Reagan gets no credit for joining forces with Thatcher and the Pope to push Soviet communism over the edge. He was merely a "choreograph(er),'' writes Isaacson, who says the former president must share billing with Mikhail Gorbachev. But Gorbachev, regarded by liberals as a political savior, vowed to mend communism, not end it.

In a further attempt to dilute the influence of these three, Isaacson says they had help from Winston Churchill, Harry Truman and Franklin Roosevelt. True enough. But these men successfully contained the spread of communism. It was Reagan, Thatcher and the Pope who set out to kill it -- and did so in Russia.

The New York Times goes further than Time magazine. It questions whether Reagan's 1981 "evil empire'' speech, in which he declared economic war on the Soviet Union, "was the act of a simpleton or a visionary strategist.'' It was far more visionary than the Times editorial page, which regularly denounced Reagan for refusing to buy the liberal dogma of a nuclear freeze, unilateral disarmament and accommodation with the Soviets.

Why do liberals refuse to give credit where it's due? Communism is the backwater of the past, not the wave of the future. Most students -- at American universities and in much of the rest of the world -- no longer study socialism. Rather, they want to learn how to ride the crest of the prosperity wave made possible by communism's reduced threat.

Chinese communism hangs on, not because it excites the masses but because a brutal dictatorship threatens the masses.

The reason Isaacson, the New York Times and their fellow ideological travelers cannot bring themselves to credit Reagan, Thatcher and the Pope for what they did is that they would have, in the words of Dezi Arnaz, "a lot of 'splanin' to do.'' Many liberal journalists, writers, economists, politicians, academics and clergy believed in the promises of socialism and communism. They became evangelists for the cause, pumping ideological bilge into the public mind. While "journalists'' such as Walter Duranty of the New York Times and Anna Louise Strong were extreme in their lavish praise of Joseph Stalin and Mao Zedong, many others in the media helped pass along uncritical stories and propaganda that promoted the "humanitarian nature'' of communism over "inhumane'' capitalism. Such people were never held accountable by their peers or their followers, because to do so would highlight their own political sins.

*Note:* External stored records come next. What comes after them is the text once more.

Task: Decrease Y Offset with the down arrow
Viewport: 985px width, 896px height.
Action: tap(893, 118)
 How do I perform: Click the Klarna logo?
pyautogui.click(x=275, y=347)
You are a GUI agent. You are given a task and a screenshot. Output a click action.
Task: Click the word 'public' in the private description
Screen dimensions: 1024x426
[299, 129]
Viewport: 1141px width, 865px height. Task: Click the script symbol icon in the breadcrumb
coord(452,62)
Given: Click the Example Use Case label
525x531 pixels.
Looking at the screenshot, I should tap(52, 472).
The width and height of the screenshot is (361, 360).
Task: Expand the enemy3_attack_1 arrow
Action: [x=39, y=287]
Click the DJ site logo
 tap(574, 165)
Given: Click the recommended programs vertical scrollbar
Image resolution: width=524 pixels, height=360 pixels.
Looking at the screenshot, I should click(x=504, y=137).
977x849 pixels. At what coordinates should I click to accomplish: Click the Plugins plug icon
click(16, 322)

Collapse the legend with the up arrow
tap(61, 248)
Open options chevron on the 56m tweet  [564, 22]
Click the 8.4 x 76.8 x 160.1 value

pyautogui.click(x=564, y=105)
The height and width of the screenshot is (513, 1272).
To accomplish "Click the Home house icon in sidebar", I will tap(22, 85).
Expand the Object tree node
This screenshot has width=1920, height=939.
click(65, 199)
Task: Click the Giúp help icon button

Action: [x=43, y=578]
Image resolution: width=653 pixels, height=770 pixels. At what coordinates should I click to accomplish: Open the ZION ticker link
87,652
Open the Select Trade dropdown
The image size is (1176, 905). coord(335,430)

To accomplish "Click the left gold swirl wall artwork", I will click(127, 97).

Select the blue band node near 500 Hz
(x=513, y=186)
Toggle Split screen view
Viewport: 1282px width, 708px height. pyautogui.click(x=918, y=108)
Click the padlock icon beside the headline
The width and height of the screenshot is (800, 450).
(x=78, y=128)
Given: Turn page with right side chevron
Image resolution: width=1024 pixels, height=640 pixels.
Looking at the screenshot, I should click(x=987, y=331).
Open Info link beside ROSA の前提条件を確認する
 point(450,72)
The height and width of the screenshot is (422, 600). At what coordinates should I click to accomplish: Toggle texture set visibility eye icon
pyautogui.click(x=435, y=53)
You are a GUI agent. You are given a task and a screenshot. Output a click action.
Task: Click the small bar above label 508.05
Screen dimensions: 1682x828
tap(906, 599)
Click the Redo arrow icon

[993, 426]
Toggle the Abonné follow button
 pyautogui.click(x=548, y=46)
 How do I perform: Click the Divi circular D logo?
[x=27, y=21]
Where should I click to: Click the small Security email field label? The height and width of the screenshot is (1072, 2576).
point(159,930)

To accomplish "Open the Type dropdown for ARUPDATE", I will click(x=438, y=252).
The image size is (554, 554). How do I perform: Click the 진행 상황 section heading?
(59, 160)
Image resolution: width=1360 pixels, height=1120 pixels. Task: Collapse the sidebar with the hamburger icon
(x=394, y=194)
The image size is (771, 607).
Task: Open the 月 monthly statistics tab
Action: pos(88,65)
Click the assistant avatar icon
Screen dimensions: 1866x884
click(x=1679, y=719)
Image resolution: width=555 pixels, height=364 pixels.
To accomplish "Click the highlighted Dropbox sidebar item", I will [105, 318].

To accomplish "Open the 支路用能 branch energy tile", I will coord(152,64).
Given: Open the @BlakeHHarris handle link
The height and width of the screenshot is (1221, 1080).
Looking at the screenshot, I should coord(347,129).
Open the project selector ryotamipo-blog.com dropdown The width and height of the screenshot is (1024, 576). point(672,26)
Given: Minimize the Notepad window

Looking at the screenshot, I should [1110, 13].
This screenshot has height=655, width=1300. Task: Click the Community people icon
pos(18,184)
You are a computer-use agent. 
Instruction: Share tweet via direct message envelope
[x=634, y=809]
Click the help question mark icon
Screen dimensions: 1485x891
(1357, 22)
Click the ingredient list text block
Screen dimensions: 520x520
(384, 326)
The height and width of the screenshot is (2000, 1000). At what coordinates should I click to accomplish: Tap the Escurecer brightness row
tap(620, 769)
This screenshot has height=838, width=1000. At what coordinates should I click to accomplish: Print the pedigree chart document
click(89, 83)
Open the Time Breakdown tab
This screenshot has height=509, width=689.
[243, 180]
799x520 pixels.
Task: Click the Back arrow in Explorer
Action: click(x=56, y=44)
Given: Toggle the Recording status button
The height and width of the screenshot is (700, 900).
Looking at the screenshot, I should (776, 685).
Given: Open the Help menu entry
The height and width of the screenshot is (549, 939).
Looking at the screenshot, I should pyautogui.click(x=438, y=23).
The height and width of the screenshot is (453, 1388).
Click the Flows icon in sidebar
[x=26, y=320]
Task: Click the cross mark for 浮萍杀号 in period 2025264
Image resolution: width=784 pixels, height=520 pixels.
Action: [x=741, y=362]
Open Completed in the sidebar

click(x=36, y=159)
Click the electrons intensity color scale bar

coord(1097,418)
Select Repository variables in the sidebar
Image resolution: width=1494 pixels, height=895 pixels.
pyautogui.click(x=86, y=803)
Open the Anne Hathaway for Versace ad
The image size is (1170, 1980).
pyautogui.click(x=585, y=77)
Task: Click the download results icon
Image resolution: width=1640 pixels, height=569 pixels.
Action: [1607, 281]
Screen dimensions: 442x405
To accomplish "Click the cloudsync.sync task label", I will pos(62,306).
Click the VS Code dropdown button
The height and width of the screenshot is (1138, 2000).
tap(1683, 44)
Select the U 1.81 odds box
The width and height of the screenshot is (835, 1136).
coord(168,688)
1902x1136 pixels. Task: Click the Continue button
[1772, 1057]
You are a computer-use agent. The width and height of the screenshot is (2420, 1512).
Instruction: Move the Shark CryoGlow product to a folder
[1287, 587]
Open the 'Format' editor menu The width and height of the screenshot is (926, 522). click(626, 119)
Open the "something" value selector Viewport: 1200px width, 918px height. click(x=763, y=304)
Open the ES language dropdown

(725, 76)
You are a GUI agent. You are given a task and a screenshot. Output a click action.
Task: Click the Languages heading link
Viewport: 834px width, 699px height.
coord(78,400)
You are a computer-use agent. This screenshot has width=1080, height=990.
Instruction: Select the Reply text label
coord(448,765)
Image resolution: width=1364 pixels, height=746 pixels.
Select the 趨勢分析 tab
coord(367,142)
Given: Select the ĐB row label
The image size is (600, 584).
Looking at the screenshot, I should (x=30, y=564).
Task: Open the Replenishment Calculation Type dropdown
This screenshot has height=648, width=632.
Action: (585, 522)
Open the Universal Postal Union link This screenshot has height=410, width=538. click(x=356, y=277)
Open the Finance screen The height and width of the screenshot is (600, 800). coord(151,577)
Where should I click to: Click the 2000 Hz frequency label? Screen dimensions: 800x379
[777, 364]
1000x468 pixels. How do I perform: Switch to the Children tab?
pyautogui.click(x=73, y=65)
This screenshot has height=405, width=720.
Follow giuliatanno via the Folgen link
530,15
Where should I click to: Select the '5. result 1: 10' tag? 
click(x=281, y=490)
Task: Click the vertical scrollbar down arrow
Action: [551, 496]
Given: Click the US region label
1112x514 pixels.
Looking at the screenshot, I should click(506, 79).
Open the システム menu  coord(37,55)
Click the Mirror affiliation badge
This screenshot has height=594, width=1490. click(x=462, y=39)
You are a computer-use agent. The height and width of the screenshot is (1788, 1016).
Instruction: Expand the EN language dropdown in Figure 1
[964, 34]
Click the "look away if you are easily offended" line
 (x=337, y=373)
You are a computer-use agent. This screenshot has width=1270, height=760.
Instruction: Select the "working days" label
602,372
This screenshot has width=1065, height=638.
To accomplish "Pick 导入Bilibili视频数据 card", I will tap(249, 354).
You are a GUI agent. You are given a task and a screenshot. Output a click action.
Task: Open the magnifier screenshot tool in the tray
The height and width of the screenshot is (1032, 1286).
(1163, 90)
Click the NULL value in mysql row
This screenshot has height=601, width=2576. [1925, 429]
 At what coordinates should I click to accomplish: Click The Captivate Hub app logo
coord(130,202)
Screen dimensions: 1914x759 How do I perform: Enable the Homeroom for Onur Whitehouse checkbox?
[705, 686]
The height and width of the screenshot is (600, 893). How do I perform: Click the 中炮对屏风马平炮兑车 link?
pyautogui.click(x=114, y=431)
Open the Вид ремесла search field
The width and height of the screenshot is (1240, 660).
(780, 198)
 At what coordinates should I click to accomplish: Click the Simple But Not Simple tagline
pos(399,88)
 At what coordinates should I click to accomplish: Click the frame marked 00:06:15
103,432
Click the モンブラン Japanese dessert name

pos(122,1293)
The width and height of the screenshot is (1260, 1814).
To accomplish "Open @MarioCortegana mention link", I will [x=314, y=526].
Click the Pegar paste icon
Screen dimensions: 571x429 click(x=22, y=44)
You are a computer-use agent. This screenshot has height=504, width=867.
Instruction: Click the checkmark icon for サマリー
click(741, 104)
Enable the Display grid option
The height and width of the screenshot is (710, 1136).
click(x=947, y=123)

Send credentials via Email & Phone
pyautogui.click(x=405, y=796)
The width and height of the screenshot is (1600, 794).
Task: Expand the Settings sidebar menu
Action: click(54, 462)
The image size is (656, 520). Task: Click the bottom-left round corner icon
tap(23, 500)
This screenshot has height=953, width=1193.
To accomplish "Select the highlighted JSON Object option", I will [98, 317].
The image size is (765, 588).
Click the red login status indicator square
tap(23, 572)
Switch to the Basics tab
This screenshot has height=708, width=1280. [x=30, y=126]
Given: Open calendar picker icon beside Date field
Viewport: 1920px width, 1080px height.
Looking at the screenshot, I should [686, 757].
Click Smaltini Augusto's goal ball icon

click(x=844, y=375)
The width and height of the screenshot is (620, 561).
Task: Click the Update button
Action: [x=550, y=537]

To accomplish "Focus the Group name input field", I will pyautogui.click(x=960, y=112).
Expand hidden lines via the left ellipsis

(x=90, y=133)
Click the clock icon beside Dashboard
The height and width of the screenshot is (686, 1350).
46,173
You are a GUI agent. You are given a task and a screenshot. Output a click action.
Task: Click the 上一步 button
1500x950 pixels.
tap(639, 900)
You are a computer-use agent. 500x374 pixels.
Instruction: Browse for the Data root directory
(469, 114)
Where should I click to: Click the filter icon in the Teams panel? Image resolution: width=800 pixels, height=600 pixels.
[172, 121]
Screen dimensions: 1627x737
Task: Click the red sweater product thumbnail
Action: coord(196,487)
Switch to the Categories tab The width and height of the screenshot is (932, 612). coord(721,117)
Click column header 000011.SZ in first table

Reagan's words, especially, gave hope to millions trapped behind the Iron Curtain that the United States was serious in its objective to help others breathe free.

In a June 3, 1988, address in London, Reagan noted the two causes -- peace and freedom for all humanity -- to which thousands of men and women dedicated and in some cases sacrificed their lives for more than four decades. He spoke of a "forward'' post-war strategy, not of containment but of "public candor about the moral and fundamental differences between statism and democracy, but also a strategy of vigorous diplomatic engagement.''

And then Reagan hit liberals in their most vulnerable parts: "The history of our time will undoubtedly include a footnote about how, during this decade and the last, the voices of retreat and hopelessness reached a crescendo in the West -- insisting the only way to peace was unilateral disarmament, proposing nuclear freezes (and) opposing deployment of counterbalancing weapons .... These same voices ridiculed the notion of going beyond arms control -- the hope of doing something more than merely establishing artificial limits within which arms build-ups could continue all but unabated.''

The Reagan-Thatcher-Pope strategy deserves more than a footnote. It deserves a headline for sending Soviet communism to what Reagan called "the ash heap of history.'' But these folks won't get it from the likes of the New York Times and Walter Isaacson -- who pridefully refuse to admit their errors.